** Raw data **
****************
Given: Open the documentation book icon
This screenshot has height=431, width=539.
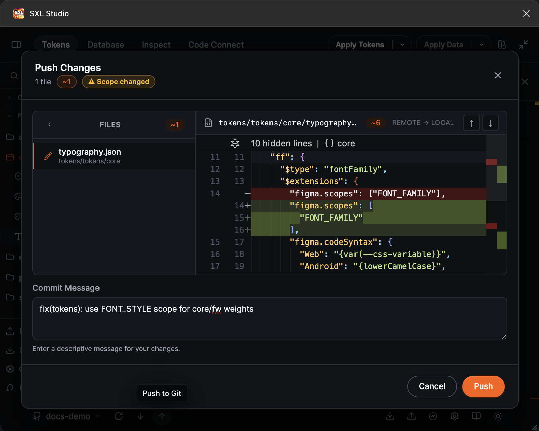Looking at the screenshot, I should pyautogui.click(x=476, y=416).
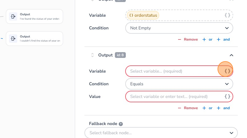Add an "or" condition below Not Empty
This screenshot has width=247, height=138.
[207, 39]
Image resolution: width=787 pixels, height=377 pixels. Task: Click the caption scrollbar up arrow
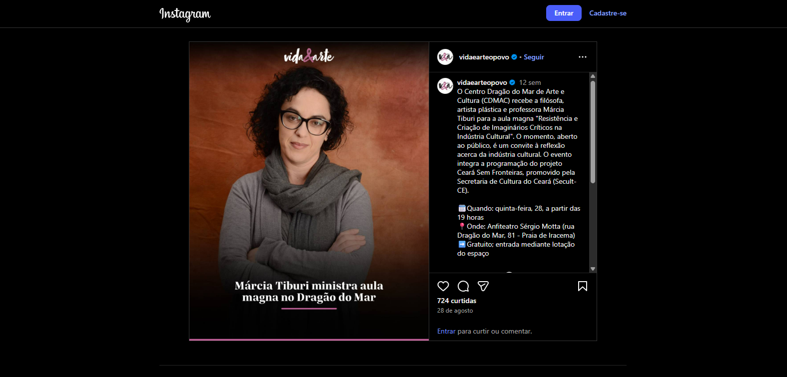coord(593,76)
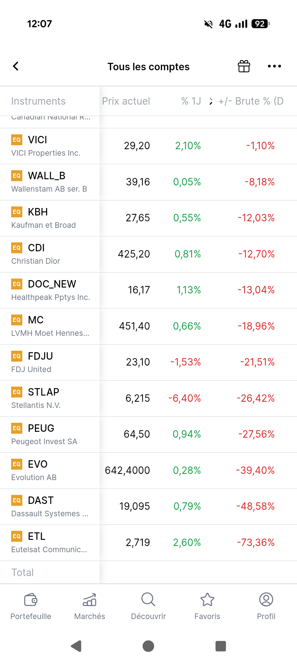
Task: Tap the back arrow in the header
Action: click(x=16, y=66)
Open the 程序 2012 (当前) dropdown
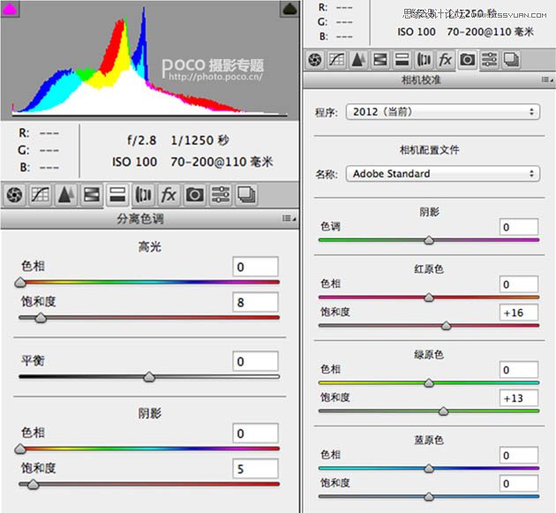The height and width of the screenshot is (513, 556). coord(442,112)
****************
** Work order **
Every line from the one containing "This screenshot has height=431, width=539." to the final line of the records must be transcribed exactly, both ends included, with the pictures left out.

** Answer **
This screenshot has height=431, width=539.
Looking at the screenshot, I should pyautogui.click(x=476, y=416).
Add an "or" condition below Not Empty
This screenshot has width=247, height=138.
[207, 39]
Image resolution: width=787 pixels, height=377 pixels. Task: Click the caption scrollbar up arrow
coord(593,76)
Task: Tap the back arrow in the header
Action: click(x=16, y=66)
Open the 程序 2012 (当前) dropdown
The height and width of the screenshot is (513, 556). coord(442,112)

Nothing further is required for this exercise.